“¿Pero ‘latin lover’ de qué?”: 100 años de Marcello Mastroianni, la estrella que nunca quiso ser galán
El Festival de Cannes proyecta ‘Marcello mio’, un proyecto con su hija Chiara que celebra el centenario del gran actor italiano que topó con una imagen que no le pertenecía
Contaba Marcello Mastroianni (Fontana Liri, 1924-París, 1996) que cuando le ofrecieron protagonizar La dolce vita él le pidió al director Federico Fellini ver el guion, y lo que obtuvo fue una carpeta que contenía un dibujo pornográfico. Cualquier latin lover digno de ese nombre habría reaccionado con un gesto cómplice, quizá con otra humorada aún más rijosa. Pero Mastroianni enrojeció hasta las orejas y apenas pudo disimular su vergüenza mientras preguntaba: “Muy interesante, ¿dónde hay que firmar?”. Aquel filme, para el que los productores querían a Paul Newman, sería su gran bendición y su pequeña condena.
Lo convirtió en una estrella mundial al tiempo que lo aprisionaba en un arquetipo de donjuán que no se correspondía ni con su personalidad real ni con la del personaje de ficción, un periodista aquejado de malestares existenciales. Pese a todo, y para su fastidio, la etiqueta lo persiguió siempre: “¿Pero latin lover, de qué?”, se preguntaría Mastroianni en el documental (Sí, ya me acuerdo, 1997) que al final de sus días le dedicó su última compañera, la directora Anna Maria Tatò.

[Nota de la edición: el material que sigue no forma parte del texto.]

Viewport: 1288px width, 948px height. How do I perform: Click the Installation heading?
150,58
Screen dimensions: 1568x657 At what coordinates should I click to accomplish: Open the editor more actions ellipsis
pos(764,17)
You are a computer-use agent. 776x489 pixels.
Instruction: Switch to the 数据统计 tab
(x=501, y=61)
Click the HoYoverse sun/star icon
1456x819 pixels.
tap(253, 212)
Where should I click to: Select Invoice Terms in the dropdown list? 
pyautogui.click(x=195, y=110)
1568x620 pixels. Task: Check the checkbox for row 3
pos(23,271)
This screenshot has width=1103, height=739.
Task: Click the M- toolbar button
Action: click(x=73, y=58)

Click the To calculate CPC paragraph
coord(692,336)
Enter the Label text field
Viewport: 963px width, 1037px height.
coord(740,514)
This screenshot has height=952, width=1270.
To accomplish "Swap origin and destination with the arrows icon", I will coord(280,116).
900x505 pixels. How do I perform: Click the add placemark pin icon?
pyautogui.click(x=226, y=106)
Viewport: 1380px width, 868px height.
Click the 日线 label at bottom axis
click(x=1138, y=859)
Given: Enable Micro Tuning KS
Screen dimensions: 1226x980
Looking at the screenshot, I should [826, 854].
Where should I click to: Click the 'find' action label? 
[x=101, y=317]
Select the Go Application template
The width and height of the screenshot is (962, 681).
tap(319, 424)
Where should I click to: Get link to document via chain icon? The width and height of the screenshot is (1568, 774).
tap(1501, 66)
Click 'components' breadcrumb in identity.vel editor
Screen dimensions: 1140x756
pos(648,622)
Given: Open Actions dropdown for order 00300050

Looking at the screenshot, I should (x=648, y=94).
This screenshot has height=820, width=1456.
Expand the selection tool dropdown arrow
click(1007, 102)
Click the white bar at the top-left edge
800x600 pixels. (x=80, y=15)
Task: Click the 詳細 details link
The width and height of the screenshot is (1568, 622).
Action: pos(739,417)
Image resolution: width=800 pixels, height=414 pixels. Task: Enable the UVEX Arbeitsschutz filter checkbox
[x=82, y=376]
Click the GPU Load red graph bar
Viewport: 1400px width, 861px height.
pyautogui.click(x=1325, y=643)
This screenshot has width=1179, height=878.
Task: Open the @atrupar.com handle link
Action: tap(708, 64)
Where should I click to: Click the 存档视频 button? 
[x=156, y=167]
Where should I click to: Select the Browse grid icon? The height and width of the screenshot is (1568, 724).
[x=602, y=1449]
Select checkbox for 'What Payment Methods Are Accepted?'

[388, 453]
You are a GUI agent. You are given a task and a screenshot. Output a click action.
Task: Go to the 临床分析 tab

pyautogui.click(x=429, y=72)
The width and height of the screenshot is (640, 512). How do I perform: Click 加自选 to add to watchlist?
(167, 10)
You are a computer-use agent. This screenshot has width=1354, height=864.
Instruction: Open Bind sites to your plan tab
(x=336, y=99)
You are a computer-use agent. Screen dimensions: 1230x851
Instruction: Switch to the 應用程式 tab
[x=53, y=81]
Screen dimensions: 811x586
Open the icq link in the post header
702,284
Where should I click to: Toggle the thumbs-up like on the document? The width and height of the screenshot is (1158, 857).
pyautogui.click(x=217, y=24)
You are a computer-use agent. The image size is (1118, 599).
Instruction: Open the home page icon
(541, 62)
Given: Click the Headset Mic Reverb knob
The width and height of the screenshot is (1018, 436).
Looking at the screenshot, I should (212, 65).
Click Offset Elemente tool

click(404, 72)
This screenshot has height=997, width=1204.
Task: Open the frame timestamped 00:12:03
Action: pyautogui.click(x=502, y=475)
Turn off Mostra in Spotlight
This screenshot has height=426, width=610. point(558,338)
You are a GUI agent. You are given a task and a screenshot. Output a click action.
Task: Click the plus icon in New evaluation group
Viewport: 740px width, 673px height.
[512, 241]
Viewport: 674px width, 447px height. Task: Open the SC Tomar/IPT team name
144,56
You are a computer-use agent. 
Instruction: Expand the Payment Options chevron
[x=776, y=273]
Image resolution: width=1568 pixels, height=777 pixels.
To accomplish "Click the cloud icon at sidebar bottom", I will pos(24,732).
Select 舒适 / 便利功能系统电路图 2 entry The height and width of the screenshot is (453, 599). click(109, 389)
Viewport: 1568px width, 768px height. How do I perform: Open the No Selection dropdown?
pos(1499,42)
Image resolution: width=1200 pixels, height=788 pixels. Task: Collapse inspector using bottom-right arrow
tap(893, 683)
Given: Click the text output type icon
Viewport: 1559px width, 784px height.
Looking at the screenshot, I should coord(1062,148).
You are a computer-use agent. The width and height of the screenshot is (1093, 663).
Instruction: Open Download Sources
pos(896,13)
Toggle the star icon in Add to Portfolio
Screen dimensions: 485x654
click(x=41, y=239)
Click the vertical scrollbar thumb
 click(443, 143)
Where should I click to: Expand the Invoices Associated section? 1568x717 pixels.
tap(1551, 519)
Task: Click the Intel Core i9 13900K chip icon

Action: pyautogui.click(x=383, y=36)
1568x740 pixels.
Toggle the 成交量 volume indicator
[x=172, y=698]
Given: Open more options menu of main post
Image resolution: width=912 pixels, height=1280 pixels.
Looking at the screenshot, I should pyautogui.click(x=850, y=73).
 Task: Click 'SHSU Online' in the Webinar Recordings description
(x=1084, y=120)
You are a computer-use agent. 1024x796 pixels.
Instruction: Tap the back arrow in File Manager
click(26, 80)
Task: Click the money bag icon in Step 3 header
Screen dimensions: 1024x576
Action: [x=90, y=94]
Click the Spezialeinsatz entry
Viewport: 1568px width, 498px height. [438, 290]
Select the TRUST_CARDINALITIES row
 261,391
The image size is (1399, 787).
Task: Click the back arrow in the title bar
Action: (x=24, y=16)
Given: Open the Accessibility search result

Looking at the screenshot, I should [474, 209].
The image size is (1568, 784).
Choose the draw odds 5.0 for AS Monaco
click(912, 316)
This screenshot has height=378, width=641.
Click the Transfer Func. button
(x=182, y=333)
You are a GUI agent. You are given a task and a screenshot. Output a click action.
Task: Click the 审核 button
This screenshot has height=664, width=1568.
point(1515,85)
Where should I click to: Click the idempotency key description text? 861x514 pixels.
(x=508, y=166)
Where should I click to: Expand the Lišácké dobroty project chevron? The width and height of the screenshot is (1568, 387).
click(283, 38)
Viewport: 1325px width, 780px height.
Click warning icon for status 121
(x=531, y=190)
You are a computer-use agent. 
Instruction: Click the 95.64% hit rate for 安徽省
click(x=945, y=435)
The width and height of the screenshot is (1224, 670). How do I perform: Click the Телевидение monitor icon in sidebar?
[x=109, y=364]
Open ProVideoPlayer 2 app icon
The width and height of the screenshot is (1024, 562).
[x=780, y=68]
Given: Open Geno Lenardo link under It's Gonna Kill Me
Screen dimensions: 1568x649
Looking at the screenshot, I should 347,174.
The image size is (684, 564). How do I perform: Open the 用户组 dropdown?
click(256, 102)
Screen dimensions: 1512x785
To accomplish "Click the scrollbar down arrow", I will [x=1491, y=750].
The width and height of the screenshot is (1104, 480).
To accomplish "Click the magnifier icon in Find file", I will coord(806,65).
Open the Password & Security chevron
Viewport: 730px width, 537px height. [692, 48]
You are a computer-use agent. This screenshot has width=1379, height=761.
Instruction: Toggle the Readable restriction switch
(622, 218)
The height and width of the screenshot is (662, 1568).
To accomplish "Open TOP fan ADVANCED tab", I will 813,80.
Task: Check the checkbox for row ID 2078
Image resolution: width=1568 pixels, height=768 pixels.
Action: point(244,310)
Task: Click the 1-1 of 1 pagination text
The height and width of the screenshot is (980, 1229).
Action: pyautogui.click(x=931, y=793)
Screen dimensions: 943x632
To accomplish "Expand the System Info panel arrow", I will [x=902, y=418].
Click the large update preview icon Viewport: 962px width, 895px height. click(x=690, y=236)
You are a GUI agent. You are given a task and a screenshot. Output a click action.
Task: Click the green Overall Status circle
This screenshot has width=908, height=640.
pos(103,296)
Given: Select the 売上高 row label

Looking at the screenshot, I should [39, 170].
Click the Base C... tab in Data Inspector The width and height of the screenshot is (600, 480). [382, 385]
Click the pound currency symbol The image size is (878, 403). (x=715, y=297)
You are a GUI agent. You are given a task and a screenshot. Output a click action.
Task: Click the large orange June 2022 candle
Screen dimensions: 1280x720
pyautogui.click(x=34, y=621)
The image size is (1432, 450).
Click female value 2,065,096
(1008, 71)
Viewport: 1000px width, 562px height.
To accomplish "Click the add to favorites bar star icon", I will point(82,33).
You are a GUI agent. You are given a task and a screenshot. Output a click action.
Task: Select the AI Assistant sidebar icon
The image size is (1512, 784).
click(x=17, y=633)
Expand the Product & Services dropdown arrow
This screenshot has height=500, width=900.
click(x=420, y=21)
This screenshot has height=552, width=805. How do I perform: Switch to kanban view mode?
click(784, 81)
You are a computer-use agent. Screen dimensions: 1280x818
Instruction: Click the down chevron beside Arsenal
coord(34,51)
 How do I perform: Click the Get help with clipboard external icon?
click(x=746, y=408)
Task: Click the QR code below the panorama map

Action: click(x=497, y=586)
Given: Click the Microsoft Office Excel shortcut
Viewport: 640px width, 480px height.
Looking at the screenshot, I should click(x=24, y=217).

Anticipándose al centenario de su nacimiento (que se cumple el próximo septiembre), otra película sobre Mastroianni se estrenará en la sección oficial de la 77ª edición del festival de Cannes, que comienza el próximo 14 de mayo, e inmediatamente después se verá en las salas francesas. Se llama Marcello mio, la dirige el cineasta francés Christophe Honoré, y la protagoniza Chiara Mastroianni, hija de Marcello y de Catherine Deneuve, en el papel de una actriz que casualmente es hija de Marcello Mastroianni y Catherine Deneuve, y que encara una mala racha personal adoptando la identidad y el aspecto físico de su difunto padre.
En 2006, diez años después del fallecimiento del actor, la propia Chiara Mastroianni lo recordaba en una entrevista como “una persona de una gran fantasía y alegría, pero que al mismo tiempo tenía una gran melancolía”, mientras destacaba su capacidad de trabajo, como también su humildad y falta de egocentrismo.
Una humildad que él podía llevar a territorios cercanos al autodesprecio. Aseguraba que su físico salía perdiendo comparado con la apostura de Vittorio Gassman, Gérard Philipe, Gary Cooper o Clark Gable. A pesar de haber sido probablemente el actor italiano más famoso desde Rodolfo Valentino, y sin duda uno de los más galardonados de todos los tiempos –dos premios de interpretación en el festival Cannes, dos en el de Venecia, dos Globos de Oro, tres nominaciones al Oscar–, también restaba importancia a estos logros: “Me estudio el guion un par de días, recito mi parte y se acabó”, resumía en una entrevista conjunta con su compañero Gassman para el diario La Repubblica.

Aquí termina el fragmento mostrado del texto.